Features of AB-PMJAY:

• The AB-PMJAY scheme is completely cashless and paperless and without the concept of reimbursement. Beneficiaries can avail treatment under defined packages. 

• It is an entitlement-based scheme. Eligible beneficiaries can directly visit any empanelled public or private hospital to avail cashless treatment. Ayushman cards are issued to the beneficiaries to create awareness about the scheme. 

• As of June 30, 2024, more than 34.7 crore Ayushman cards have been created under the scheme in the country.

• The Empanelled Healthcare Providers are paid based on specified health benefit packages with standardised rates.

• The scheme has covered 8.19 crore hospital admissions, including 49 per cent women beneficiaries. The public has benefited to the extent of over Rs 1.13 lakh crore under the scheme, the government said.

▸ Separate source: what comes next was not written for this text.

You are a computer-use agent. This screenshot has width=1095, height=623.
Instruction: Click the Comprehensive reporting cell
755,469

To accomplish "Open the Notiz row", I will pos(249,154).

• Nearly 2,000 medical procedures across 27 specialties are covered under AB-PMJAY, including major surgeries like bypass surgeries and knee replacements.

Expansion of health coverage to all persons aged 70 years and above  

• In October 2024, the Union government announced the expansion of Ayushman Bharat Pradhan Mantri Jan Arogya Yojana (AB-PMJAY) to include all people aged 70 years and above. 

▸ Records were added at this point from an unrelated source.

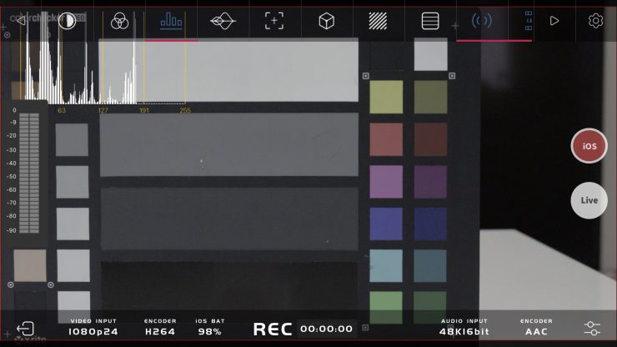617x347 pixels.
Task: Open settings gear
Action: coord(595,21)
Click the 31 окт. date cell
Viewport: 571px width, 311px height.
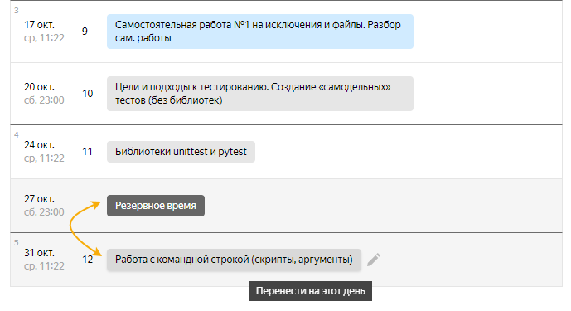44,260
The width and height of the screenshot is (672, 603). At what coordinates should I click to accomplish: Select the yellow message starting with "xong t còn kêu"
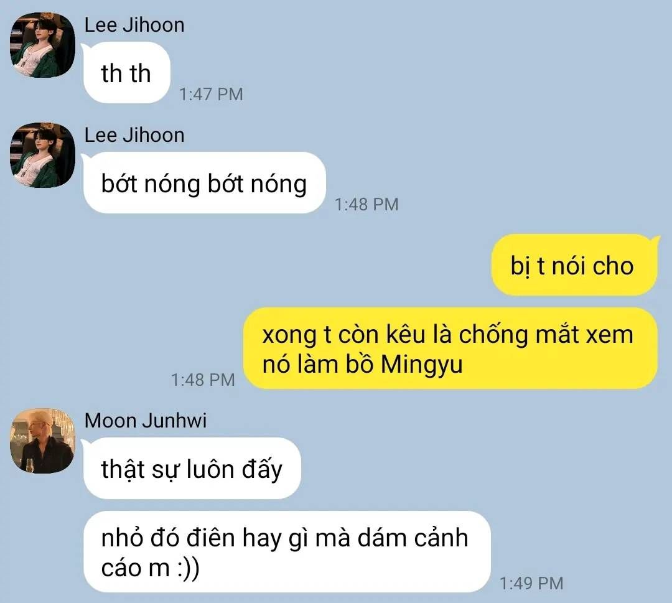(450, 348)
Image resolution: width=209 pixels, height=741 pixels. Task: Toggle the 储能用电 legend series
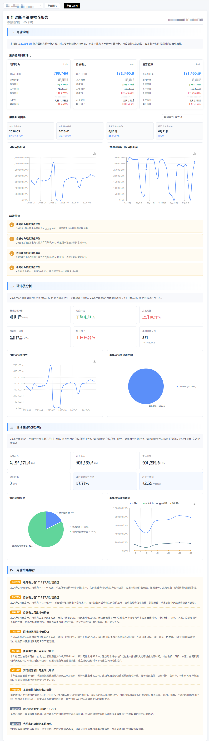[x=175, y=503]
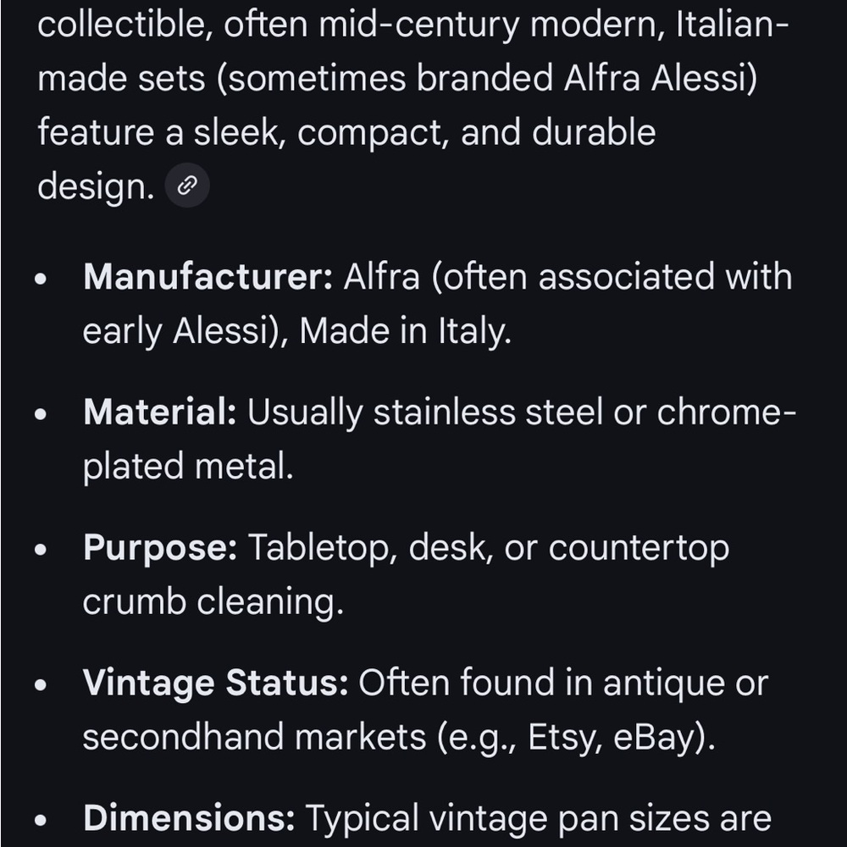Click the bold 'Material:' label
Image resolution: width=847 pixels, height=847 pixels.
click(x=160, y=412)
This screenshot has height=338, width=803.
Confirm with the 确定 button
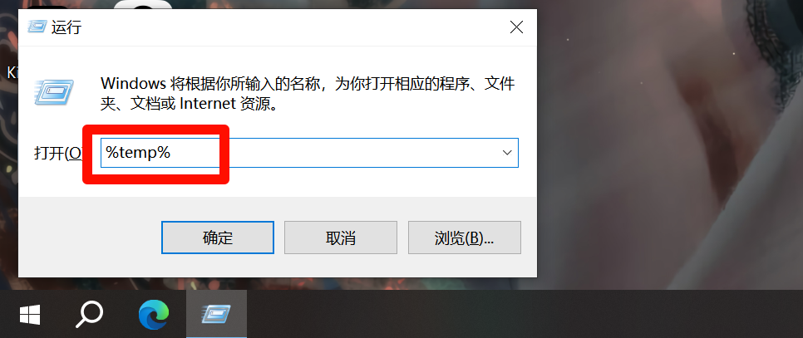pos(218,238)
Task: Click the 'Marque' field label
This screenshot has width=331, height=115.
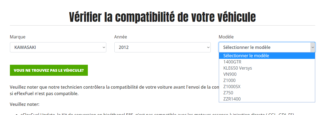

• Under the expansion, all people aged 70 years and above will receive ‘Ayushman Vay Vandana Card’ which will help them avail healthcare benefits.

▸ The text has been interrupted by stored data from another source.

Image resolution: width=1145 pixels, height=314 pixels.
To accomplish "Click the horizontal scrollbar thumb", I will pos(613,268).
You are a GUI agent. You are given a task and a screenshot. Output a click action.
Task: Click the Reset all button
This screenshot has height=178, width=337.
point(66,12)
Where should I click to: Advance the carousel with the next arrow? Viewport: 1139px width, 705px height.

• The Rs 5 lakh free health insurance cover would benefit approximately six crore senior citizens of around 4.5 crore families. 

• Ayushman Vay Vandana Card provides Rs 5 lakh free health cover to all people of the age 70 years and above irrespective of their socio-economic status. 

• The senior citizens of the age 70 years and above belonging to families already covered under AB-PMJAY get an additional top-up cover up to Rs 5 lakh per year for themselves. 

• Senior citizens who are already availing benefits of various government schemes including Central Government Health Scheme (CGHS), Ex-Servicemen Contributory Health Scheme (ECHS), and Ayushman Central Armed Police Force (CAPF) have to choose between their existing scheme or can opt for AB-PMJAY. 

• Additionally, persons covered by private health insurance coverage or members of the Employees' State Insurance scheme are eligible to benefit from AB-PMJAY.

• The card offers treatment for around 2,000 medical procedures and covers all pre-existing diseases from the first day itself without any waiting period.